Stored records
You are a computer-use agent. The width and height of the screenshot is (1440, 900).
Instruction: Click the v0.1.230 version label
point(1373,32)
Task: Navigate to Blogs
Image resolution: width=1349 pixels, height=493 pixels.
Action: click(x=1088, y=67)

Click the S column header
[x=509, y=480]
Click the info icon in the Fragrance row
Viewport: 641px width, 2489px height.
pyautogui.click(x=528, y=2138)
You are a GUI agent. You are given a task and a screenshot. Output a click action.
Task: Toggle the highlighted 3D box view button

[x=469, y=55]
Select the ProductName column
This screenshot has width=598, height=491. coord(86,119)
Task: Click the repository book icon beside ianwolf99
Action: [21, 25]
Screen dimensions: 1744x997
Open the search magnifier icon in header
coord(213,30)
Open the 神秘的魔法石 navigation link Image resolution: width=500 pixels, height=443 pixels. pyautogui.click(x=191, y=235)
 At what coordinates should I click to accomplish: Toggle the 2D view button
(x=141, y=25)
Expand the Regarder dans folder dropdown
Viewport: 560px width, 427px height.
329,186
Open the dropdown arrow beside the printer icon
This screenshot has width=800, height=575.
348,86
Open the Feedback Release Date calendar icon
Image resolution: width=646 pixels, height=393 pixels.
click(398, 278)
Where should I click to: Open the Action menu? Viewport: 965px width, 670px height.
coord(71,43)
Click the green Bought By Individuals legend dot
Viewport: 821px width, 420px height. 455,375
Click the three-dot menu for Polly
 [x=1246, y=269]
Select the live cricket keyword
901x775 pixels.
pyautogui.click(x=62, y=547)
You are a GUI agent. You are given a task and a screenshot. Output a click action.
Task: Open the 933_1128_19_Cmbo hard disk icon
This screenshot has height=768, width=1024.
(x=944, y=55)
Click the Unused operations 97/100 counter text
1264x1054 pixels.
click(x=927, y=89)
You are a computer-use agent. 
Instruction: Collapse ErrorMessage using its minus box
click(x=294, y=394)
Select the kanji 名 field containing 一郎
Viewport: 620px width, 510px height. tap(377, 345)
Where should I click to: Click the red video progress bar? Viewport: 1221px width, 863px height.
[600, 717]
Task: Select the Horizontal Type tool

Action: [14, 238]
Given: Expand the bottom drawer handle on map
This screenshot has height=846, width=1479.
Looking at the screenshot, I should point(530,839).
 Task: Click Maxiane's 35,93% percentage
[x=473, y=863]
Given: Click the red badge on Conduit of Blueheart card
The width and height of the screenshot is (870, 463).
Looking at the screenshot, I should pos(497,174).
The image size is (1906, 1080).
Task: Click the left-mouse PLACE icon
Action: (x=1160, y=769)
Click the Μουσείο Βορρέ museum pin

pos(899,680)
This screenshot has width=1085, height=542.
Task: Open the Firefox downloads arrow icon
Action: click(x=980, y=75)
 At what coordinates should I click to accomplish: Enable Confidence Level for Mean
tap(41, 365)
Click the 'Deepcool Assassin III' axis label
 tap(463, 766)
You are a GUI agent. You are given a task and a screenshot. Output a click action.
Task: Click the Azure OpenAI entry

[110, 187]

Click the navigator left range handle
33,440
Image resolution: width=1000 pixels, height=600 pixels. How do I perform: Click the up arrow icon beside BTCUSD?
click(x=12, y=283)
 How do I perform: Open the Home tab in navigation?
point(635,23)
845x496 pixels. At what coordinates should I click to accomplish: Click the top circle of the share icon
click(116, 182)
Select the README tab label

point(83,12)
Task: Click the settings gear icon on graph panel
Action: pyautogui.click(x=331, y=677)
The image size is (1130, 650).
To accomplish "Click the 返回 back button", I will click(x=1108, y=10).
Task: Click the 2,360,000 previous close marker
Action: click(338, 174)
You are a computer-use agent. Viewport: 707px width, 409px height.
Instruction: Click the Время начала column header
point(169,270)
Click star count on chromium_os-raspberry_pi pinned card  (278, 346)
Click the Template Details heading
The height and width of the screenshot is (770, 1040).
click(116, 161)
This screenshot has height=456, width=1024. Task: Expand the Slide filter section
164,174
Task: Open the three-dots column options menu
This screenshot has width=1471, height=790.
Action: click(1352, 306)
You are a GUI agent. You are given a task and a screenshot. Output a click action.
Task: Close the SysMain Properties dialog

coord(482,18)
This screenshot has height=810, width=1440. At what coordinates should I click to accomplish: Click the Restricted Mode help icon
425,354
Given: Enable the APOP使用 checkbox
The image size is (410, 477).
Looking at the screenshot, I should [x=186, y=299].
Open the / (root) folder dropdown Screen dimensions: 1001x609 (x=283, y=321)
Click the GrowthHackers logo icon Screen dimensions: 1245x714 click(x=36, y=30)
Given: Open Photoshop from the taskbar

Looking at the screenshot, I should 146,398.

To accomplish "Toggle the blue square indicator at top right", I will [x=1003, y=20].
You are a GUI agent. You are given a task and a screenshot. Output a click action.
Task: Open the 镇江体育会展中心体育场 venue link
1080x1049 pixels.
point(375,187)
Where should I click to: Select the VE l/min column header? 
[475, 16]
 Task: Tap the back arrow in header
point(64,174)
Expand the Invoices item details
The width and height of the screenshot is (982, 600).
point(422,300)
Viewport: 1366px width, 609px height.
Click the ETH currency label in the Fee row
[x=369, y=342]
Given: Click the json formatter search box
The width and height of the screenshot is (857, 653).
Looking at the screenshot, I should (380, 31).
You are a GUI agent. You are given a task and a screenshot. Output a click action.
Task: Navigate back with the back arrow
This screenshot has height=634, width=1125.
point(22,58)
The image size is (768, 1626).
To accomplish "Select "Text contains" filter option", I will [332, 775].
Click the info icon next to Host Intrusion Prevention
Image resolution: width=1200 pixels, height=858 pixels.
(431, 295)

[What to work on]
Restate the records exactly. Leave nothing out.

[Result of the exercise]
You are a computer-use agent. The width and height of the screenshot is (1440, 900).
Instruction: Click the v0.1.230 version label
point(1373,32)
Task: Navigate to Blogs
Image resolution: width=1349 pixels, height=493 pixels.
Action: click(x=1088, y=67)

Click the S column header
[x=509, y=480]
Click the info icon in the Fragrance row
Viewport: 641px width, 2489px height.
pyautogui.click(x=528, y=2138)
You are a GUI agent. You are given a task and a screenshot. Output a click action.
Task: Toggle the highlighted 3D box view button

[x=469, y=55]
Select the ProductName column
This screenshot has width=598, height=491. coord(86,119)
Task: Click the repository book icon beside ianwolf99
Action: [21, 25]
Screen dimensions: 1744x997
Open the search magnifier icon in header
coord(213,30)
Open the 神秘的魔法石 navigation link Image resolution: width=500 pixels, height=443 pixels. pyautogui.click(x=191, y=235)
 At what coordinates should I click to accomplish: Toggle the 2D view button
(x=141, y=25)
Expand the Regarder dans folder dropdown
Viewport: 560px width, 427px height.
329,186
Open the dropdown arrow beside the printer icon
This screenshot has width=800, height=575.
348,86
Open the Feedback Release Date calendar icon
Image resolution: width=646 pixels, height=393 pixels.
click(398, 278)
Where should I click to: Open the Action menu? Viewport: 965px width, 670px height.
coord(71,43)
Click the green Bought By Individuals legend dot
Viewport: 821px width, 420px height. 455,375
Click the three-dot menu for Polly
 [x=1246, y=269]
Select the live cricket keyword
901x775 pixels.
pyautogui.click(x=62, y=547)
You are a GUI agent. You are given a task and a screenshot. Output a click action.
Task: Open the 933_1128_19_Cmbo hard disk icon
This screenshot has height=768, width=1024.
(x=944, y=55)
Click the Unused operations 97/100 counter text
1264x1054 pixels.
click(x=927, y=89)
You are a computer-use agent. 
Instruction: Collapse ErrorMessage using its minus box
click(x=294, y=394)
Select the kanji 名 field containing 一郎
Viewport: 620px width, 510px height. tap(377, 345)
Where should I click to: Click the red video progress bar? Viewport: 1221px width, 863px height.
[600, 717]
Task: Select the Horizontal Type tool

Action: [14, 238]
Given: Expand the bottom drawer handle on map
This screenshot has height=846, width=1479.
Looking at the screenshot, I should point(530,839).
 Task: Click Maxiane's 35,93% percentage
[x=473, y=863]
Given: Click the red badge on Conduit of Blueheart card
The width and height of the screenshot is (870, 463).
Looking at the screenshot, I should pos(497,174).
The image size is (1906, 1080).
Task: Click the left-mouse PLACE icon
Action: (x=1160, y=769)
Click the Μουσείο Βορρέ museum pin

pos(899,680)
This screenshot has width=1085, height=542.
Task: Open the Firefox downloads arrow icon
Action: click(x=980, y=75)
 At what coordinates should I click to accomplish: Enable Confidence Level for Mean
tap(41, 365)
Click the 'Deepcool Assassin III' axis label
 tap(463, 766)
You are a GUI agent. You are given a task and a screenshot. Output a click action.
Task: Click the Azure OpenAI entry

[110, 187]

Click the navigator left range handle
33,440
Image resolution: width=1000 pixels, height=600 pixels. How do I perform: Click the up arrow icon beside BTCUSD?
click(x=12, y=283)
 How do I perform: Open the Home tab in navigation?
point(635,23)
845x496 pixels. At what coordinates should I click to accomplish: Click the top circle of the share icon
click(116, 182)
Select the README tab label

point(83,12)
Task: Click the settings gear icon on graph panel
Action: pyautogui.click(x=331, y=677)
The image size is (1130, 650).
To accomplish "Click the 返回 back button", I will click(x=1108, y=10).
Task: Click the 2,360,000 previous close marker
Action: click(338, 174)
You are a computer-use agent. Viewport: 707px width, 409px height.
Instruction: Click the Время начала column header
point(169,270)
Click star count on chromium_os-raspberry_pi pinned card  (278, 346)
Click the Template Details heading
The height and width of the screenshot is (770, 1040).
click(116, 161)
This screenshot has height=456, width=1024. Task: Expand the Slide filter section
164,174
Task: Open the three-dots column options menu
This screenshot has width=1471, height=790.
Action: click(1352, 306)
You are a GUI agent. You are given a task and a screenshot. Output a click action.
Task: Close the SysMain Properties dialog

coord(482,18)
This screenshot has height=810, width=1440. At what coordinates should I click to accomplish: Click the Restricted Mode help icon
425,354
Given: Enable the APOP使用 checkbox
The image size is (410, 477).
Looking at the screenshot, I should [x=186, y=299].
Open the / (root) folder dropdown Screen dimensions: 1001x609 (x=283, y=321)
Click the GrowthHackers logo icon Screen dimensions: 1245x714 click(x=36, y=30)
Given: Open Photoshop from the taskbar

Looking at the screenshot, I should 146,398.

To accomplish "Toggle the blue square indicator at top right", I will [x=1003, y=20].
You are a GUI agent. You are given a task and a screenshot. Output a click action.
Task: Open the 镇江体育会展中心体育场 venue link
1080x1049 pixels.
point(375,187)
Where should I click to: Select the VE l/min column header? 
[475, 16]
 Task: Tap the back arrow in header
point(64,174)
Expand the Invoices item details
The width and height of the screenshot is (982, 600).
point(422,300)
Viewport: 1366px width, 609px height.
Click the ETH currency label in the Fee row
[x=369, y=342]
Given: Click the json formatter search box
The width and height of the screenshot is (857, 653).
Looking at the screenshot, I should (380, 31).
You are a GUI agent. You are given a task and a screenshot. Output a click action.
Task: Navigate back with the back arrow
This screenshot has height=634, width=1125.
point(22,58)
The image size is (768, 1626).
To accomplish "Select "Text contains" filter option", I will [332, 775].
Click the info icon next to Host Intrusion Prevention
Image resolution: width=1200 pixels, height=858 pixels.
(431, 295)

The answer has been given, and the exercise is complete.